**WHAT YOU HAVE TO DO**
Please answer from the precipitation solution below:
(a) What Ksp value does it give for barium sulfate?
(b) What molar mass does it use for barium sulfate?
(c) What mole-to-mole ratio does it state between barium nitrate and barium sulfate?

**PROVIDED PASSAGE**
The answer is $2.79 g$.

Starting from the balanced chemical equation

$B a {\left(N {O}_{3}\right)}_{2 \left(a q\right)} + N {a}_{2} S {O}_{4 \left(a q\right)} \to B a S {O}_{4 \left(s\right)} + 2 N a N {O}_{3 \left(a q\right)}$

Taking into consideration the solubility rules (more here: http://www.chem.sc.edu/faculty/morgan/resources/solubility/), we can see that $B a {\left(N {O}_{3}\right)}_{2}$, $N {a}_{2} S {O}_{4}$, and $N a N {O}_{3}$ will dissociate into their respective ions, which will lead to the reaction's net ionic equation

$B {a}_{\left(a q\right)}^{2 +} + S {O}_{4 \left(a q\right)}^{2 -} \to B a S {O}_{4 \left(s\right)}$

Since sulfate compounds formed with $B {a}^{2 +}$ cations are insoluble in water (only slightly soluble, $B a S {O}_{4}$'s ${K}_{s p}$ being equal to $1.1 \cdot {10}^{- 10}$ ), this double-replacement reaction forms a precipitate, $B a S {O}_{4}$.

We know from the balanced chemical equation that the mole-to-mole ratio of $B a {\left(N {O}_{3}\right)}_{2}$ and $B a S {O}_{4}$ is 1:1; that is, for every mole of barium nitrate used, one mole of barium sulfate is produced.

The number of barium nitrate moles can be determined from its molarity, $C = \frac{n}{V}$

${n}_{B a {\left(N {O}_{3}\right)}_{2}} = C \cdot V = 0.500 M \cdot 25.0 \cdot {10}^{- 3} L = 0.012$

Knowing barium sulfate's molar mass ($233.3 \frac{g}{m o l}$), and the number of moles produced, we get

${m}_{B a S {O}_{4}} = {n}_{B a S {O}_{4}} \cdot m o l a r m a s s = 0.012 m o l e s \cdot 233.3 \frac{g}{m o l e} = 2.79 g$

**SUPPLIED INFORMATION**
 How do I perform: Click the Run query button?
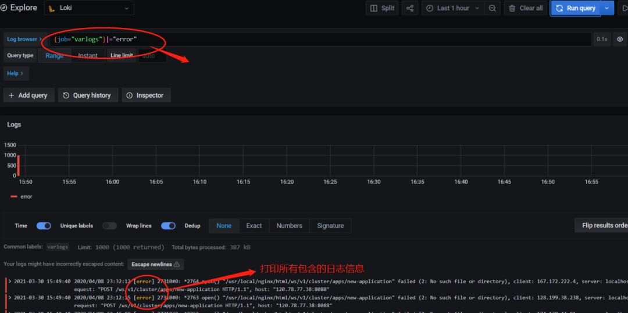pos(576,8)
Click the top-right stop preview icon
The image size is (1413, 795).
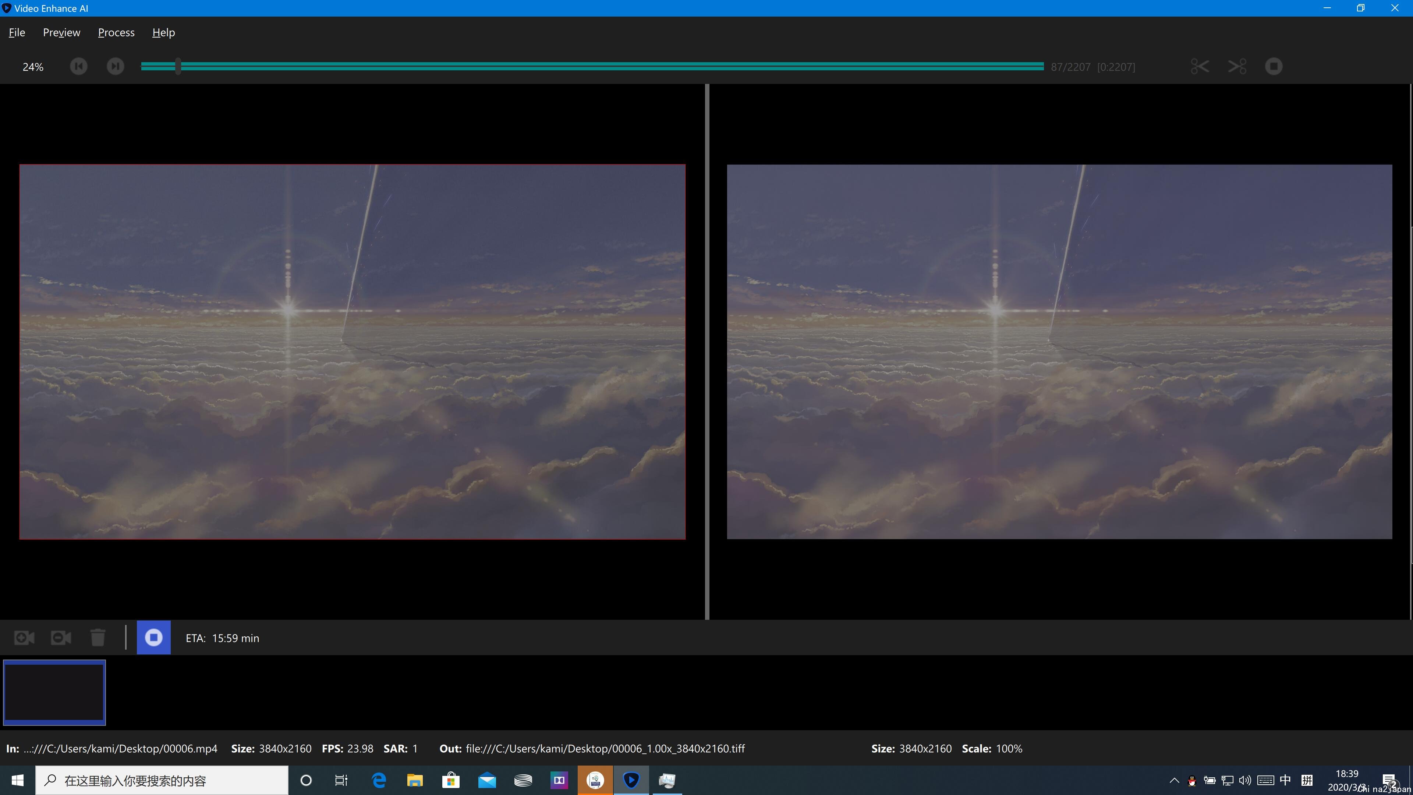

**RESULT OF THE TASK**
(a) 1.1 · 10⁻¹⁰
(b) 233.3 g/mol
(c) 1:1